Training LLM's is another story

  • Power consumption, utilizing solar or wind, maximal location.
  • Distributed computing software and clutering, MPI (Message Passing Interface). Using software such as TensorFlow Distributed, Spark or Cluster management software like Slurm or Torque. Petals, Horovod, a distributed training framework for libraries like TensorFlow, Keras, PyTorch, and Apache MXNet. Something like Kuberetes.
  • RAID 10 or RAID 6, mdadm

Example Builds

  • RAM: RDIMM, LRDIMM or UDIMM, 16x 128GB 3DS LRDIMM modules, total of 2TB RAM. Modules operate at 2400MHz
  • Storage: Any
  • PSU: Biggest, make sure quantity of connectors and compatible connectors, enough power and connectors for multiple GPUs. Corsair AX1600i (1600W, sufficient for multiple high-power GPUs).
  • EATX Case, just screw it down to something and earth it
  • Cooling: Custom liquid cooling loop to maintain optimal temperatures, to manage the heat output of multiple GPUs.

Multi-build clustering: hook them up in a conventional network and then utilize Distributed Computing Framework, install a chosen framework on each computer and configure it to recognize the other machines as part of the cluster. Allocate 1 machine as a NAS, a mobo with the most PCIe SATA expansion cards and onboard SATA. The other computers are about cpu, gpu cores and maxmimum vRAM.

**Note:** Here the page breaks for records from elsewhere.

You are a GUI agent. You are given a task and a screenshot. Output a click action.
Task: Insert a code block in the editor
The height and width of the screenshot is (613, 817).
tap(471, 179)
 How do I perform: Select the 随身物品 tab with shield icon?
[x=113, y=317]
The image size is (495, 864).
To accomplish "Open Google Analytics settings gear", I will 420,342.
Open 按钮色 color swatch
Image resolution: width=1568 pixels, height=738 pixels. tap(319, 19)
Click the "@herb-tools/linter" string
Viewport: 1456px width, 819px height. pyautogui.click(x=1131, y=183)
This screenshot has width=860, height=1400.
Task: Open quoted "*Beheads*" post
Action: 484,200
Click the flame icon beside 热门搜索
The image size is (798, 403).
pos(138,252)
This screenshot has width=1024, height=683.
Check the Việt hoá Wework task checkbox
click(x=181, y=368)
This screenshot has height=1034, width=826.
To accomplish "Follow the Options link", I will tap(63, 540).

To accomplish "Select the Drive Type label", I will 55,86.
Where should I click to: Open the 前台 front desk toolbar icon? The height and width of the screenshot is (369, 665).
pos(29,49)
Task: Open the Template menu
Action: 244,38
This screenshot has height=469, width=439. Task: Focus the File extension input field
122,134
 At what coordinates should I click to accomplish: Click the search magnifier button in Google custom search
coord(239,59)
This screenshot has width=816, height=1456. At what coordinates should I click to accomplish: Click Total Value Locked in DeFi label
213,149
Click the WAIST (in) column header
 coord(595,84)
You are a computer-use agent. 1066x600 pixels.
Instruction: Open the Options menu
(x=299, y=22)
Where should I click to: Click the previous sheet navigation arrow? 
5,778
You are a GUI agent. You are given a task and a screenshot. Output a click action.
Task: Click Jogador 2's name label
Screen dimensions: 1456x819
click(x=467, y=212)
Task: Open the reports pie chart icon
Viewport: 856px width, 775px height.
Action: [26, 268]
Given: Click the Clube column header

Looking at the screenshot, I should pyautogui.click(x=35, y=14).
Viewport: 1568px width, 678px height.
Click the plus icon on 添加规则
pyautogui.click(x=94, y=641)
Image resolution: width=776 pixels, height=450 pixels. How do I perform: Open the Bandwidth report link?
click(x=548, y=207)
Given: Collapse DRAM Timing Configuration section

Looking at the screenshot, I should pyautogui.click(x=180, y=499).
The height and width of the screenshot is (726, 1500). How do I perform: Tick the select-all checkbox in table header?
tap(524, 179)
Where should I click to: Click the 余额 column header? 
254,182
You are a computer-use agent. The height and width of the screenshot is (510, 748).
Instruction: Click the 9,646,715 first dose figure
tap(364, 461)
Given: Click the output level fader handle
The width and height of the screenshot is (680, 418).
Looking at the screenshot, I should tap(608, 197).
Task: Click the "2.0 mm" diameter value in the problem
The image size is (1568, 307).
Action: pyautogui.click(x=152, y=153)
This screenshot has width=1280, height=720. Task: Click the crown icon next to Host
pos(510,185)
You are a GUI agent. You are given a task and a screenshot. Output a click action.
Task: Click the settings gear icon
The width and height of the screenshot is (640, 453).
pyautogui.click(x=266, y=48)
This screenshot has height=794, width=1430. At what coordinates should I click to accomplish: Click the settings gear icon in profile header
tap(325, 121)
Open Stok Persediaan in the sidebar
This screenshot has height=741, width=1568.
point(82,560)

When selecting graphics cards for running large language models (LLMs) locally, using multiple GPUs, there are several important features and specifications to consider:

  1. High VRAM: Aim for graphics cards with as much VRAM as possible. Since you're looking to run LLMs, more VRAM allows you to handle larger models and batch sizes.
  2. CUDA Cores / Tensor Cores: More CUDA cores generally mean better parallel processing capabilities. Tensor cores (found in NVIDIA’s RTX and Tesla series) are specifically designed for deep learning tasks and can significantly speed up model training and inference.
  3. NVLink Support: NVLink allows for high-bandwidth communication between GPUs, enabling efficient multi-GPU setups. This is crucial for model parallelism and reducing inter-GPU communication overhead.
  4. Multi-GPU Scalability: Ensure the graphics card and your system support multi-GPU configurations (e.g., via SLI, NVLink, or PCIe slots).
  5. FP16 / Mixed Precision Support: Cards that support FP16 or mixed precision calculations can provide significant performance boosts for deep learning tasks by using less memory and speeding up computations.
  6. Cooling System: Efficient cooling is essential to maintain performance and prevent thermal throttling, especially in multi-GPU setups.
  7. Driver and Software Support: Ensure the card is compatible with the deep learning frameworks you plan to use (e.g., PyTorch, TensorFlow) and that it has robust driver support.

Recommended GPU Models

  1. NVIDIA RTX 30 Series (e.g., RTX 3090, RTX 3080):
    1. High VRAM (e.g., 24GB on RTX 3090)
    2. Tensor cores for deep learning
    3. NVLink support (for RTX 3090)
  2. NVIDIA A100:
    1. Up to 80GB VRAM (in the PCIe version)
    2. Advanced tensor cores
    3. NVLink support
    4. Designed specifically for AI workloads
  3. NVIDIA Tesla V100:
    1. Up to 32GB VRAM
    2. Tensor cores
    3. NVLink support
  4. NVIDIA Quadro RTX 8000:
    1. 48GB VRAM
    2. Tensor cores
    3. NVLink support

In non-SXM2 form factors, specifically the PCIe form factor for NVIDIA GPUs, the card has a typical PCIe edge connector that slides into the PCIe slot on the motherboard (connector is the edge of the pcb that slides into the motherboard slot). For PCIe form factor GPUs to support NVLink, there is an additional edge connector located towards the top of the card. This additional connector is used to attach an NVLink or SLI bridge, which allows for high-speed communication between multiple GPUs.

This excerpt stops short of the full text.